Omitting every picture, copy the lines from the one that contains "Open the three-dots more options menu" through the last line of the records below, exactly and with nothing added.

(Records excerpted from a collection)
• • • • •

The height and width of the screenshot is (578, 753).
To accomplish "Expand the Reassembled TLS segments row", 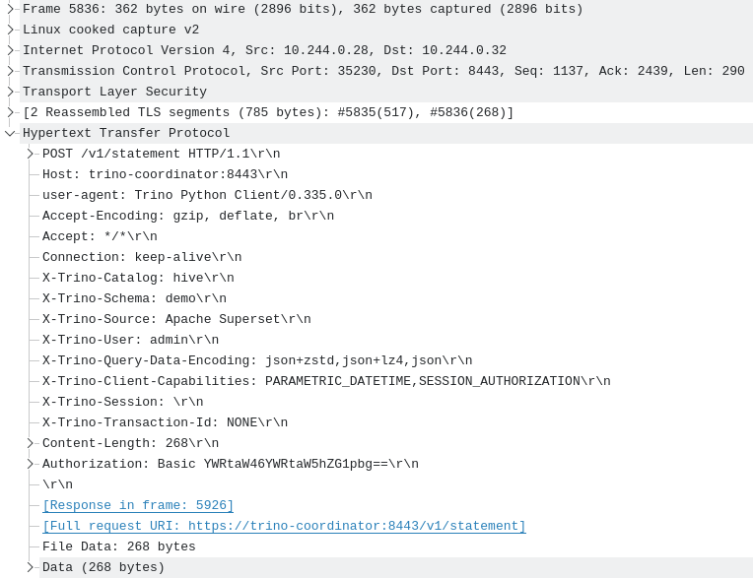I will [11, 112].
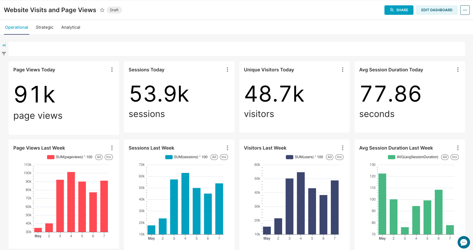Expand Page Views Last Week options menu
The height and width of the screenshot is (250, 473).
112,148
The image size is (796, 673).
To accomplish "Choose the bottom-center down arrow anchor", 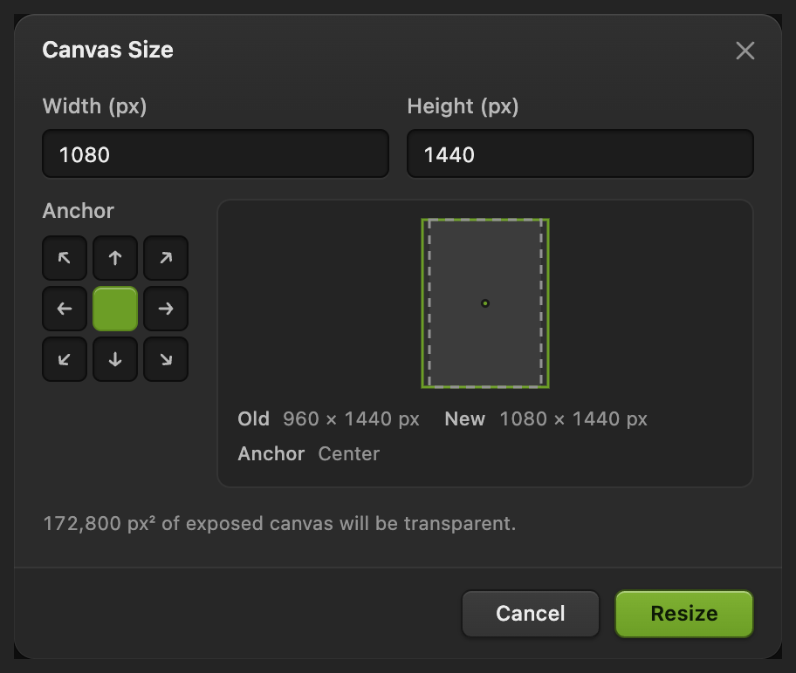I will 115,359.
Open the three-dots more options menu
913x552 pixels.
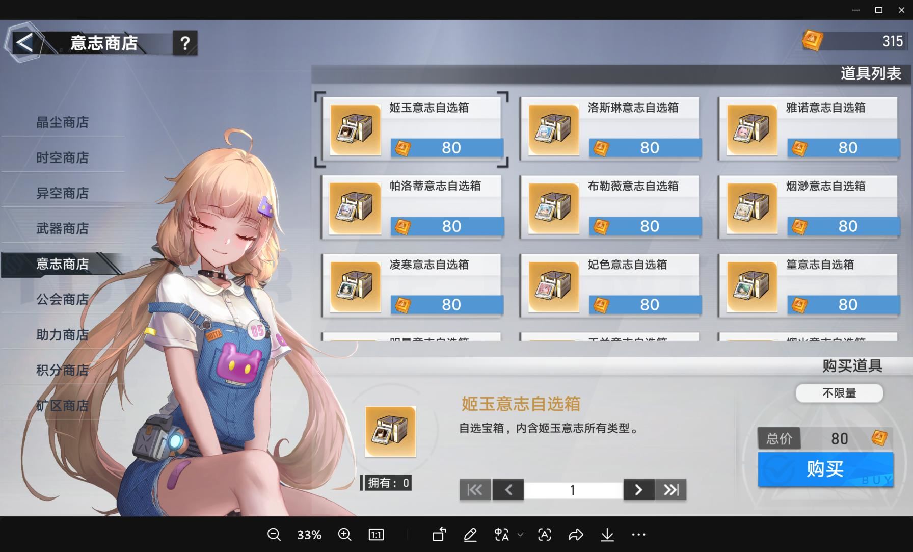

• • • • •

## [OUTPUT FOR THIS EXERCISE]
Open the three-dots more options menu
913x552 pixels.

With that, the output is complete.